____ SOURCE DATA

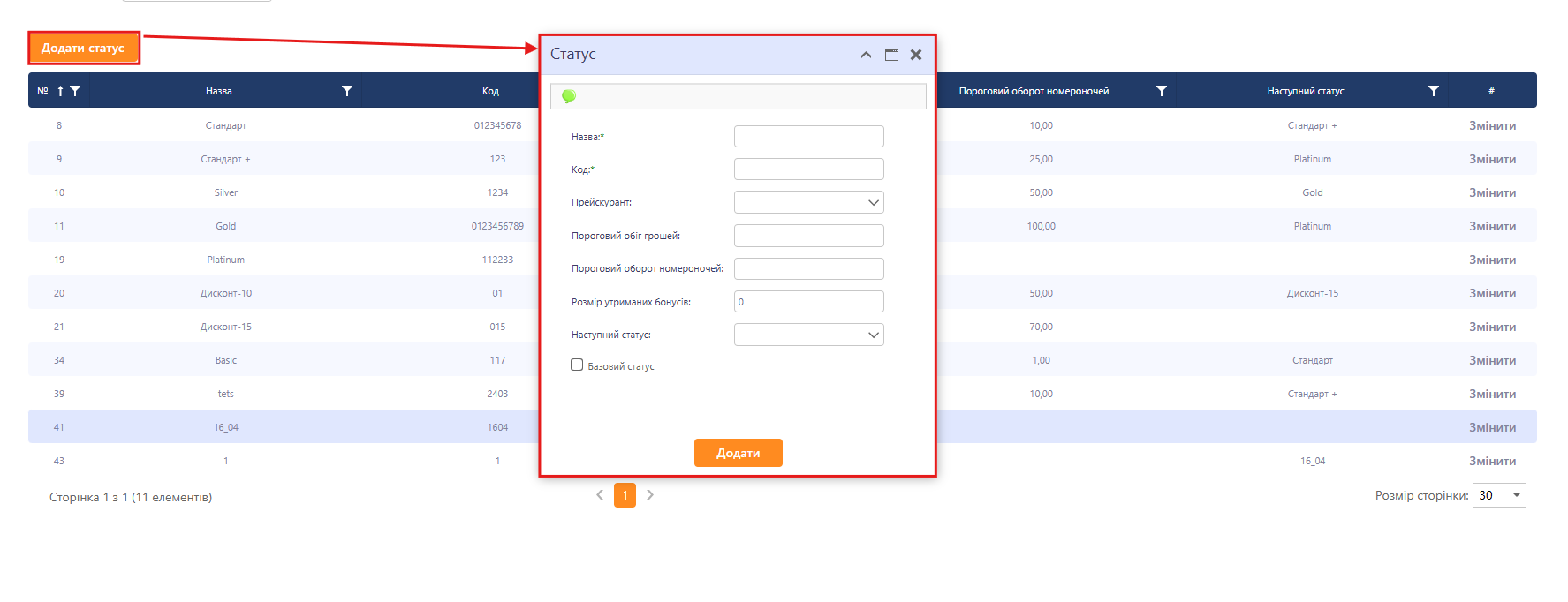1568x602 pixels.
Task: Click Змінити link for Platinum row
Action: click(x=1492, y=260)
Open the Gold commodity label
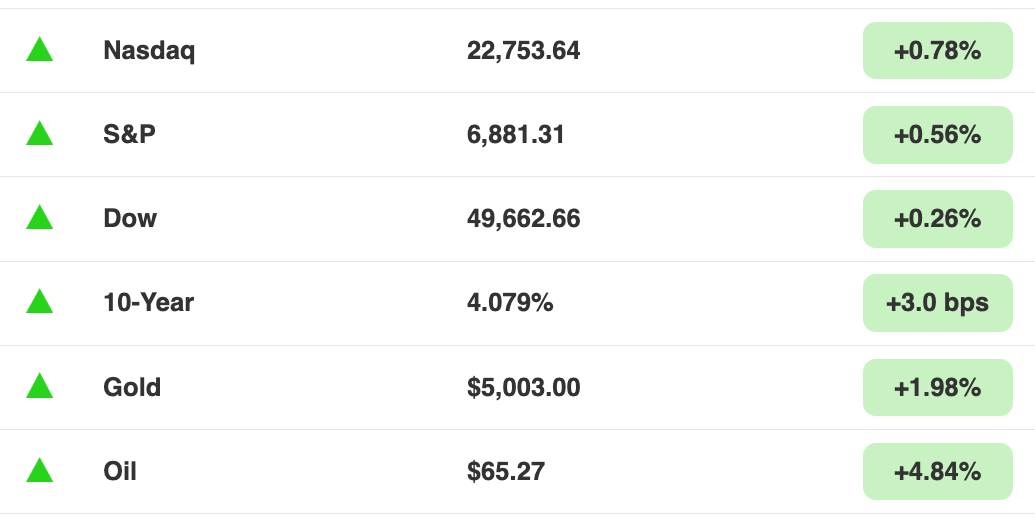The width and height of the screenshot is (1035, 519). coord(132,387)
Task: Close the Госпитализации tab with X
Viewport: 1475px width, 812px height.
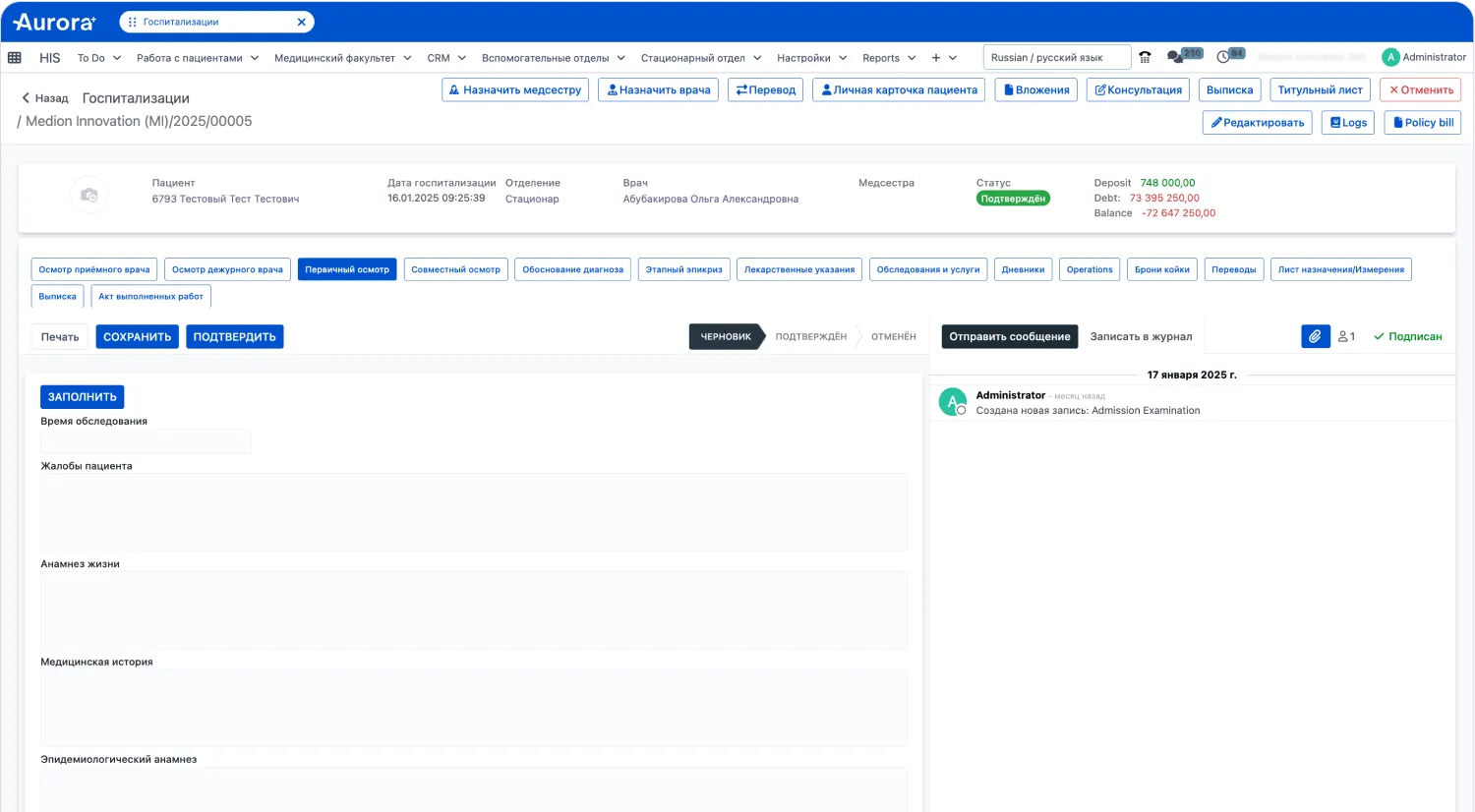Action: pos(301,22)
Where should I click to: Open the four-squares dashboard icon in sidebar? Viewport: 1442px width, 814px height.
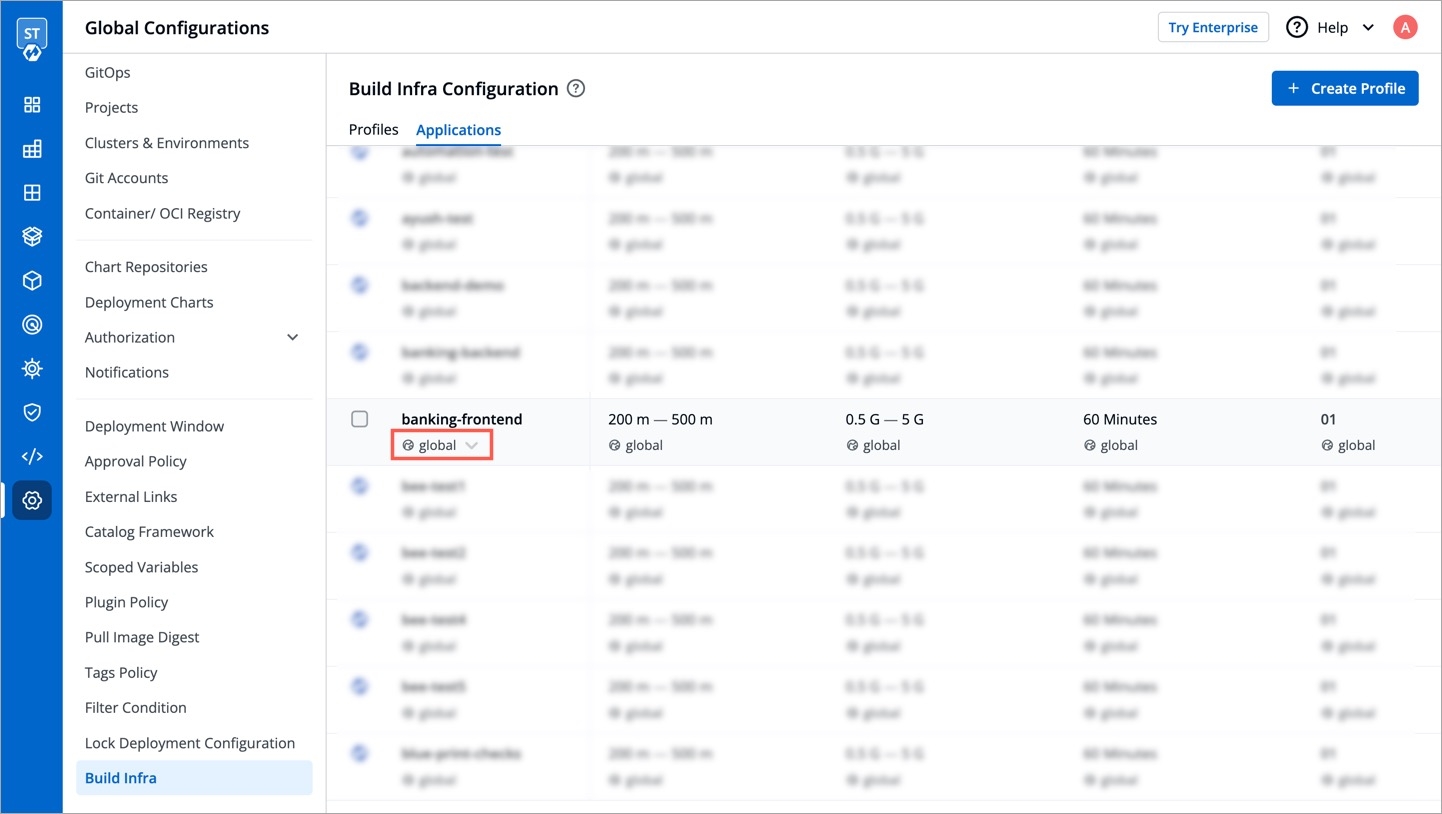[x=32, y=105]
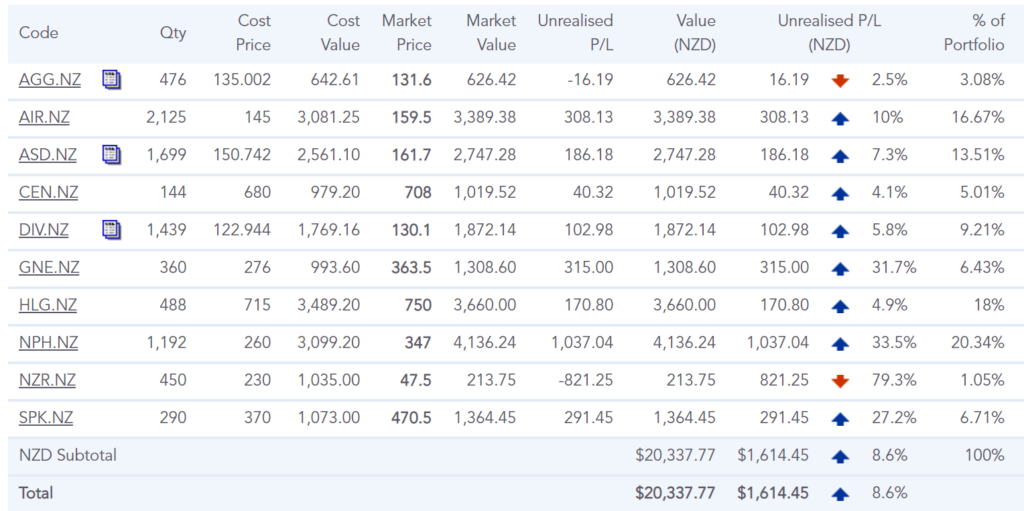Click the blue up arrow in GNE.NZ row
1024x511 pixels.
point(840,268)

________

**WORK INSTRUCTIONS:** The copy has to start at the line that contains "Where should I" and end at the last line of the material above, matching the original exactly and holding no pictures.

**THE COMPLETED TASK:**
Where should I click to: Open the four-squares dashboard icon in sidebar? Viewport: 1442px width, 814px height.
[x=32, y=105]
Click the blue up arrow in GNE.NZ row
1024x511 pixels.
point(840,268)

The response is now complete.